[TEXT PROVIDED — start]
Anne Emily Cummins (12 October 1869 – 8 February 1936) was an early British medical social worker who was later called the "mother of almoners".

==Life==
Cummins was born in Reigate in 1869. She was educated at Kensington high school and first went to work as a governess. She briefly worked as a teacher before deciding that social work should be her career. She had a natural ability to understand and assist. She was taken on by the Charity Organization Society who sent her to train under Edith Mudd who was an early almoner. She trained and then worked at St. Thomas's Hospital in London. Cummins is credited with inventing the role of a modern social worker attached to a hospital. Her first priorities were patients who had tuberculosis and those who were expectant mothers.

In collaboration with the Southwark Health Society she started regular visits for pregnant women. She would advise on health and cleanliness as well as advising on the care of babies. She encouraged mothers to feed their babies milk having observed three month old babies being given pickles and fried fish. Cummins wanted the families to be self reliant and she set up self help groups. In fact when free meals were offered for Lambeth mothers she opposed this as she felt that the meals might encourage families to rely on charity.

After 1909, Stafford Northcote established a trust in the memory of Cicely Northcote. This money meant Cummins could offer a comprehensive service. She has been called the "mother of almoners".

==Death and legacy==
Cummins died in Broughton in 1936. The British Association of Social Workers awards Anne Cummins scholarships.
[TEXT PROVIDED — finish]
[LISTED ENTRIES — start]
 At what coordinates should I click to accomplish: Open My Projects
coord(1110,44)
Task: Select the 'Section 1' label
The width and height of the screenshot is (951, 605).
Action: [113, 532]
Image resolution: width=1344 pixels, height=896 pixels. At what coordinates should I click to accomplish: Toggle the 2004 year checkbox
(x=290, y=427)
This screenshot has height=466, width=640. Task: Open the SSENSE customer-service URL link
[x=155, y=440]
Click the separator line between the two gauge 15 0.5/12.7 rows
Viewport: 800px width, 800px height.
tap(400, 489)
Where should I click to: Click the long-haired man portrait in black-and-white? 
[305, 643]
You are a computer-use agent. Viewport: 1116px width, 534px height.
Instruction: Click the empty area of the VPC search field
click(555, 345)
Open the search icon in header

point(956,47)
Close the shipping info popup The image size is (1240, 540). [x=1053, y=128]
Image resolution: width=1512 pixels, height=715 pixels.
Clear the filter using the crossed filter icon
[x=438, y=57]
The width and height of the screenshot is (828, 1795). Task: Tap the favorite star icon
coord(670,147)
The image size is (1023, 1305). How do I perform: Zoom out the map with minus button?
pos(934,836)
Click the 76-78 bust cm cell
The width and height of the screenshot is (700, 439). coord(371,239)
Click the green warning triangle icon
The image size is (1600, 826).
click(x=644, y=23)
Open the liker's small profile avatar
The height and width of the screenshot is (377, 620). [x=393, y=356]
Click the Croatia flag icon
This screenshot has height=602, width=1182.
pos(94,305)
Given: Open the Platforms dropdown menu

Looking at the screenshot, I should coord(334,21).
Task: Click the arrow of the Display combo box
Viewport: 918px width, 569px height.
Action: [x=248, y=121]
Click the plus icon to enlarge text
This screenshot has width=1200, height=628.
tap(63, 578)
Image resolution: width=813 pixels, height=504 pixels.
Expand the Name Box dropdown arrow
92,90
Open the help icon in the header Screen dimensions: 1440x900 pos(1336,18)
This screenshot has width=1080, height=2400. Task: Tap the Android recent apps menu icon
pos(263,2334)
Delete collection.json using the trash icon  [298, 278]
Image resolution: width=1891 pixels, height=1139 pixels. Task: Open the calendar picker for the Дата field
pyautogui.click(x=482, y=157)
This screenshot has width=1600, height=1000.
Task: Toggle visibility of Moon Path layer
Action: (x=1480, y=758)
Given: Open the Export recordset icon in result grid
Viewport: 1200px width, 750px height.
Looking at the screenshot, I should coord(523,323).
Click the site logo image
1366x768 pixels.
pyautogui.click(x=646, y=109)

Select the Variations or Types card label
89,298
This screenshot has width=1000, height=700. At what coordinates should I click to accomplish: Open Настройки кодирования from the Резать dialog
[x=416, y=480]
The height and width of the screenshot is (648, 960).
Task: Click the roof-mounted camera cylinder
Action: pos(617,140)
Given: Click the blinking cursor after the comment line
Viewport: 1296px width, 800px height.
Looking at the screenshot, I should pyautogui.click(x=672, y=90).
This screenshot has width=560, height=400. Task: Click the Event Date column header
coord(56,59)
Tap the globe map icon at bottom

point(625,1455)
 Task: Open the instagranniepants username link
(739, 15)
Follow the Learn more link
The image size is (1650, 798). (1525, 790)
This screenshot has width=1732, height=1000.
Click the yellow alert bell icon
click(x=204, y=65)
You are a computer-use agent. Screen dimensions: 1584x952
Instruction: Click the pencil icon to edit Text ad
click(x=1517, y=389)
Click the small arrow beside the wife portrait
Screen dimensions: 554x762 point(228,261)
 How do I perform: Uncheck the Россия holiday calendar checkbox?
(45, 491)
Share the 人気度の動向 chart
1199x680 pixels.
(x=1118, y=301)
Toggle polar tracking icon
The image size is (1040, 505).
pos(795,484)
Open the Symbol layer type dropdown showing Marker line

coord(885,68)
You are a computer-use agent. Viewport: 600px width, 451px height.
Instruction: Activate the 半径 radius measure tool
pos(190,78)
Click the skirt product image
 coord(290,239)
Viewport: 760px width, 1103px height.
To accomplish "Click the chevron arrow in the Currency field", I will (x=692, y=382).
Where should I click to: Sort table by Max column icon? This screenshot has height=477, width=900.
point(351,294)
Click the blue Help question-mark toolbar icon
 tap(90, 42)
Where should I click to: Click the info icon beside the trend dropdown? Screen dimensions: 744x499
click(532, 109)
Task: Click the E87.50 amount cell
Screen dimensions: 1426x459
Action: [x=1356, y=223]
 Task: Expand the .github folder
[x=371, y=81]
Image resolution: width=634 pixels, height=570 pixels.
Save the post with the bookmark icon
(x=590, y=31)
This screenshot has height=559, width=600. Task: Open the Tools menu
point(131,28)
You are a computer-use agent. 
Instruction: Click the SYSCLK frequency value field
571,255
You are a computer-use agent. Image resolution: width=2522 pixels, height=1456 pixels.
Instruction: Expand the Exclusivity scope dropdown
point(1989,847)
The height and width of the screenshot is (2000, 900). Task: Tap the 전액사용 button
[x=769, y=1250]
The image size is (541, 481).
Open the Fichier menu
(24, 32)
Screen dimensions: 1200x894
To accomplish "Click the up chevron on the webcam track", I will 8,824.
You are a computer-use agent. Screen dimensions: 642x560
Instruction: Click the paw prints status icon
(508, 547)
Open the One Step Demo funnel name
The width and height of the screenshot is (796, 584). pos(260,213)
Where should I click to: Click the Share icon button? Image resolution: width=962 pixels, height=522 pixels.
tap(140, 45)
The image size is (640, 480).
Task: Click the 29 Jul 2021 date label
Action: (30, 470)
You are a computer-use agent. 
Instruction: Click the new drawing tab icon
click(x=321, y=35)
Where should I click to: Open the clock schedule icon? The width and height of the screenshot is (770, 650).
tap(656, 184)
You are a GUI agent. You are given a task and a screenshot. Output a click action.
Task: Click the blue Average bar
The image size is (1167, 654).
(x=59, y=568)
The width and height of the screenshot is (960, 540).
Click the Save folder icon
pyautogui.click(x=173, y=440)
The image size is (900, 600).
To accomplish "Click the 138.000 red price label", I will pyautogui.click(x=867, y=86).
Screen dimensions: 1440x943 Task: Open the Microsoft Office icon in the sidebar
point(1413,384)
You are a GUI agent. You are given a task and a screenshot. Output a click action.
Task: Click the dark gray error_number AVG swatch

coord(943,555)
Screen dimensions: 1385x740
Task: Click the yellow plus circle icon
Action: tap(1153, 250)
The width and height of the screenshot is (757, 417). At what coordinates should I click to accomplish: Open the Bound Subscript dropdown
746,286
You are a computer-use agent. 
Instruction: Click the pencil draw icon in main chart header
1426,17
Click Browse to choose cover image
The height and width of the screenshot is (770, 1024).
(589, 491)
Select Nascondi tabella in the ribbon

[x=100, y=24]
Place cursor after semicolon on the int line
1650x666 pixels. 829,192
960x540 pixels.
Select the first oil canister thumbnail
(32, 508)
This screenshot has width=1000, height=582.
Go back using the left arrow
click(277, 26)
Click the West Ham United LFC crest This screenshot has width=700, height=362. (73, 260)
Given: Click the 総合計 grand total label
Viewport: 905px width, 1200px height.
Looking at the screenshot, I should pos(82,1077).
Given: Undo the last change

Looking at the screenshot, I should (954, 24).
[LISTED ENTRIES — finish]
• DIRECTIONS:
[a] In the Anne Cummins text, which hospital did Cummins train and then work at?
[b] Quote the passage of the Anne Cummins text that opens with the words containing "In collaboration with" and closes with "Anne Cummins scholarships.".
The data stands apart from the Anne Cummins text.

• ANSWERS TO THIS EXERCISE:
[a] St. Thomas's Hospital in London.

[b]
In collaboration with the Southwark Health Society she started regular visits for pregnant women. She would advise on health and cleanliness as well as advising on the care of babies. She encouraged mothers to feed their babies milk having observed three month old babies being given pickles and fried fish. Cummins wanted the families to be self reliant and she set up self help groups. In fact when free meals were offered for Lambeth mothers she opposed this as she felt that the meals might encourage families to rely on charity.

After 1909, Stafford Northcote established a trust in the memory of Cicely Northcote. This money meant Cummins could offer a comprehensive service. She has been called the "mother of almoners".

==Death and legacy==
Cummins died in Broughton in 1936. The British Association of Social Workers awards Anne Cummins scholarships.